There Is No Point in Arguing with Someone Who Is Already Dead

This-butch's-gravestoneThis is my post Mother’s Day post. I find myself continuing old arguments with my mother. Arguments that I can not win. I hear her yelling “What is wrong with you? Why can’t you be normal? What did I do to deserve this?”

My mother and I argued from nursery school through graduate school. I couldn’t take it. I gradually reduced the number of visits  until I only saw her at funerals, weddings, and Bar/Bat MItzvahs. We could not be seated at the same table. In the end we had nothing to say to each other. We argued silently.

My mother was always angry with me. She wanted a daughter. She wanted me to wear pretty dresses. She wanted me to be coy and precocious. She wanted me to prove that she was a good mother. Instead, I was an embarrassment. I was boyish, chubby, awkward, and shy. I was willfully disobedient. I threw tantrums. I was visible proof of her failure.

She was an unhappy person. She was critical of everyone except for her mother and my brother. She felt slighted in every interaction with the outside world. She blamed it on me. I made her look bad.

She could not accept I was at the boy’s end of the girl’s bell curve. She tried to force me towards the middle. I did not budge. She would argue “How can you go out looking like that? Who will be friends with you? Who will want to marry you? What college will accept you? Who will hire you? What is wrong with you?” I could not defend myself against her.  Answering gave her more fuel; silence allowed her to continue because she was right all along. Heinz Kohut called this narcissistic rage. It was my mother’s modus operandi.

There are parents who do not silence their children or force them to hide their true selves. They love and accept their feminine sons, their masculine daughters, their transgender children. They take a lot of flak for practicing unconditional love. I follow two blogs written by the mothers of transgender children; George Jesse Love and Trans*forming Family. They give me hope.

When it was clear she was dying, my mother told my brother to let me know, in case I wanted to see her. I told him to tell her that if she asked to see me I would go. She did not ask. I did not go.

Donna and I went to the funeral. My mother was interred in the last crypt of her father’s family’s mausoleum. She was placed directly under her mother. She would have been upset with the rabbi (too young), with the service (too short), and with me for wearing black Levi’s (inappropriate).

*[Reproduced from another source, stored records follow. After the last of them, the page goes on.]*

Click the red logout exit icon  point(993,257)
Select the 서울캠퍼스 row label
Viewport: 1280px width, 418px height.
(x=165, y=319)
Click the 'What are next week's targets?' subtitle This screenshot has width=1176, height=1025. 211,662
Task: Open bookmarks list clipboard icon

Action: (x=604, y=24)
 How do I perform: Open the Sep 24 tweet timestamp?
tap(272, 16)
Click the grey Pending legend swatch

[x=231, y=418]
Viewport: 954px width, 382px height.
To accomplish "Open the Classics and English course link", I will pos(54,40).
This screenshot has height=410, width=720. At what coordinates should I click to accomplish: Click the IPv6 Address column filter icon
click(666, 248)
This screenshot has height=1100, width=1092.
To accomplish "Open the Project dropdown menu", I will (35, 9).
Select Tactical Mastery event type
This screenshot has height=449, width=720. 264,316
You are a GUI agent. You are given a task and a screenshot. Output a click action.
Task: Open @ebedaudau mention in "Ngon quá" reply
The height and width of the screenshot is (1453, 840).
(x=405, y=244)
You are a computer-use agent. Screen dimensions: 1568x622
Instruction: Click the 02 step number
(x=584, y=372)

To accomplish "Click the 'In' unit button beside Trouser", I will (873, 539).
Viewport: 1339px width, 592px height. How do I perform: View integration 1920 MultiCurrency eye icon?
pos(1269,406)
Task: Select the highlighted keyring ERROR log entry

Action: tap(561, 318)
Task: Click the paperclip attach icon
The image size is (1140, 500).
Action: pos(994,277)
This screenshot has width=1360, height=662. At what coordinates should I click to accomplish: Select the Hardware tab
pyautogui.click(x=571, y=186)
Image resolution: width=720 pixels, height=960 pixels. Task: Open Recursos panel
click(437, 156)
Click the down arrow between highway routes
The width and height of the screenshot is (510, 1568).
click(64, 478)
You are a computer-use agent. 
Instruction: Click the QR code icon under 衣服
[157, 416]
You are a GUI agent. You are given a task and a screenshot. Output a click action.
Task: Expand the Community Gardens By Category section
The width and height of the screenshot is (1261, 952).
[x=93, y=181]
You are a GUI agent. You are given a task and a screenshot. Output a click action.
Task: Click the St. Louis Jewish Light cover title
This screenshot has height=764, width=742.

When I die I want my ashes to be mixed with the ashes of my dogs. I want our ashes scattered at Good Harbor Beach in Gloucester, Massachusetts. It will be my last act of willful disobedience.

11 thoughts on “There Is No Point in Arguing with Someone Who Is Already Dead

  1. M_LadyDi

    If my mother-in-law were not still alive (in our house) and kicking me (with her currently two broken legs) I would think that she and your mother were one and the same. Wouldn’t it be lovely if we could choose our blood family the way we select our families of choice?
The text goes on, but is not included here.